**SOAL TERTULIS 1**
Jawablah pertanyaan berikut berdasarkan kutipan tentang azab kubur.
(a) Dalam bentuk apa manusia yang sudah mati sebenarnya masih hidup?
(b) Menurut kutipan itu, apa yang membuat orang-orang berdosa merasa tersiksa di alam barzakh?
(c) Buku apa yang disebut untuk bacaan yang lebih detail?
**SOAL TERTULIS 2**
Salin kata demi kata satu bagian dari kutipan tentang azab kubur. Mulailah pada kata-kata yang memuat "Tidak ada. Namun", lalu berhentilah setelah "depannya di neraka.".
**SOAL TERTULIS 3**
Teruskan kutipan tentang azab kubur dan alam barzakh dari bagian terakhir yang ditampilkan.

QS. At-Takatsur [102] 1-3
Bermegah-megahan telah melalaikan kamu, sampai kamu masuk ke dalam kubur.
Janganlah begitu, kelak (di hari pengadilan) kamu akan mengetahui.
Mana cerita azab kuburnya?
Tidak ada. Namun demikian, bukan berarti manusia berdosa yang mati tidak merasa
tersiksa di alam barzakh. Oh, ayatnya sangat jelas. Bahwa manusia yang sudah mati
itu sebenarnya masih hidup dalam bentuk nyawa alias jiwa. Dan orang-orang yang berdosa
merasa tersiksa di alam barzakh. Tetapi, bukan karena diadili dan menerima hukuman
badan disana, melainkan karena melihat
masa depannya di neraka.
Badan orang yang mati,
pada umumnya sudah hancur terurai. Ada yang dimakan zat renik dalam tanah, ada yang
karena kecelakaan pesawat, tertimbun lahar panas, atau bahkan sengaja dibakar sampai
menjadi abu ~ dikremasi, karena ia beragama Hindu, misalnya. Maka, yang masih hidup
di alam barzakh adalah jiwanya. Sehingga yang tersiksa pun adalah jiwa. Bukan badan,
seperti yang sering kita salah kaprahkan. Lebih detil baca buku ’Tak Ada Azab Kubur?’
QS. Al Baqarah [2]: 154
Dan janganlah kamu mengatakan terhadap orang-orang yang gugur di jalan Allah,
(bahwa mereka itu) mati; bahkan
(sebenarnya) mereka itu hidup, tetapi
kamu tidak menyadarinya.

**DATA YANG DIBERIKAN**
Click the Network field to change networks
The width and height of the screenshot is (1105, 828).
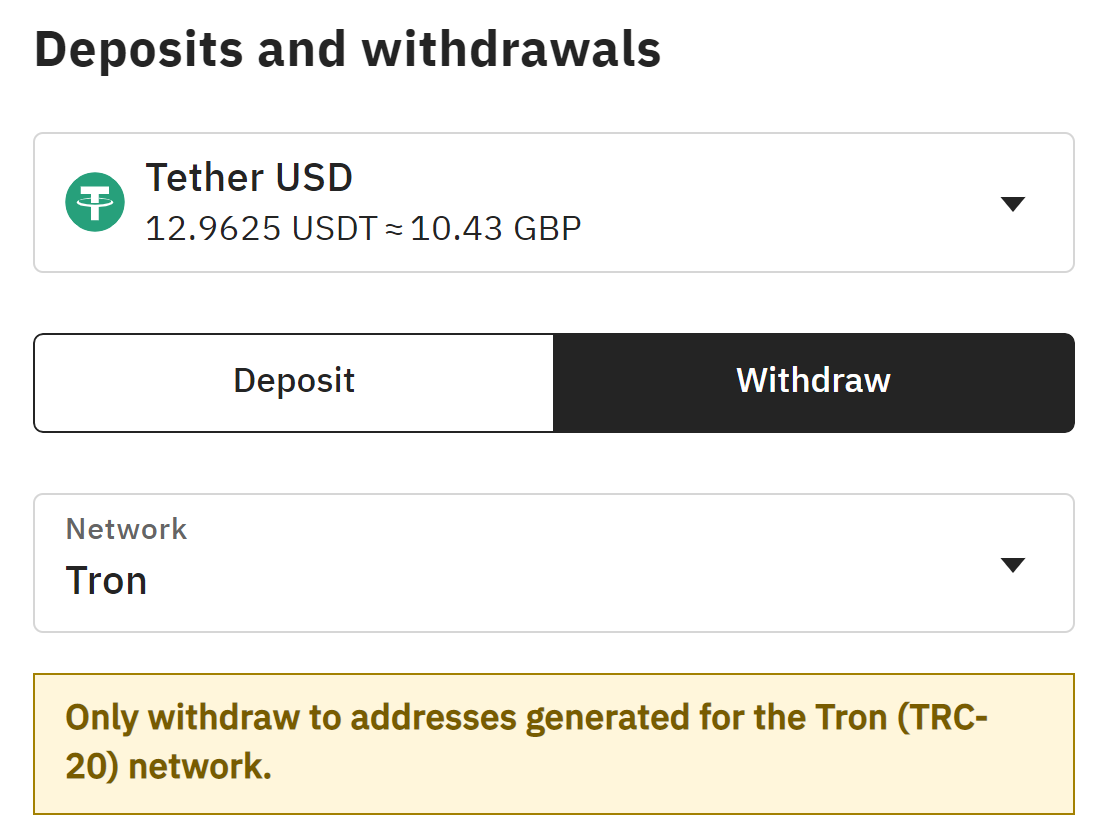[553, 564]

**JAWABAN YANG DIHARAPKAN 1**
(a) Dalam bentuk nyawa alias jiwa.
(b) Mereka tersiksa karena melihat masa depannya di neraka, bukan karena diadili dan menerima hukuman badan di sana.
(c) Buku ’Tak Ada Azab Kubur?’

**JAWABAN YANG DIHARAPKAN 2**
Tidak ada. Namun demikian, bukan berarti manusia berdosa yang mati tidak merasa
tersiksa di alam barzakh. Oh, ayatnya sangat jelas. Bahwa manusia yang sudah mati
itu sebenarnya masih hidup dalam bentuk nyawa alias jiwa. Dan orang-orang yang berdosa
merasa tersiksa di alam barzakh. Tetapi, bukan karena diadili dan menerima hukuman
badan disana, melainkan karena melihat
masa depannya di neraka.

**JAWABAN YANG DIHARAPKAN 3**
QS. Al Mukmin [40]: 46
Kepada mereka ditampakkan neraka pada pagi dan petang hari (di alam barzakh),
dan pada Hari Kiamat: "masukkanlah
Fir`aun dan kaumnya ke dalam azab yang sangat keras (neraka)".
Di alam barzakh, para jiwa
sedang menunggu datangnya hari pengadilan, sambil masih menerima pahala dan dosanya
yang terus mengalir. Diantaranya, dari amal jariyah, ilmu yang bermanfaat, dan anak-anak
yang saleh. Begitulah kata Rasulullah SAW. Lha,
pahala masih mengalir, kok sudah diadili dan disiksa? Info dari mana ini?
Sementara al Qur’an sama sekali tidak membahasnya. Bagaimana kalau ternyata amal
jariyah, ilmu yang bermanfaat dan anak-anaknya yang saleh mengalirkan pahala lebih
banyak dari dosa-dosanya? Kemudian mereka telanjur disiksa? Wah, bakal bermunculan
protes, dikarenakan kesalahan fatal ini. Maka, al Qur’an bercerita, hanya di hari
kiamat sajalah balasan seseorang disempurnakan. Bukan di alam barzakh.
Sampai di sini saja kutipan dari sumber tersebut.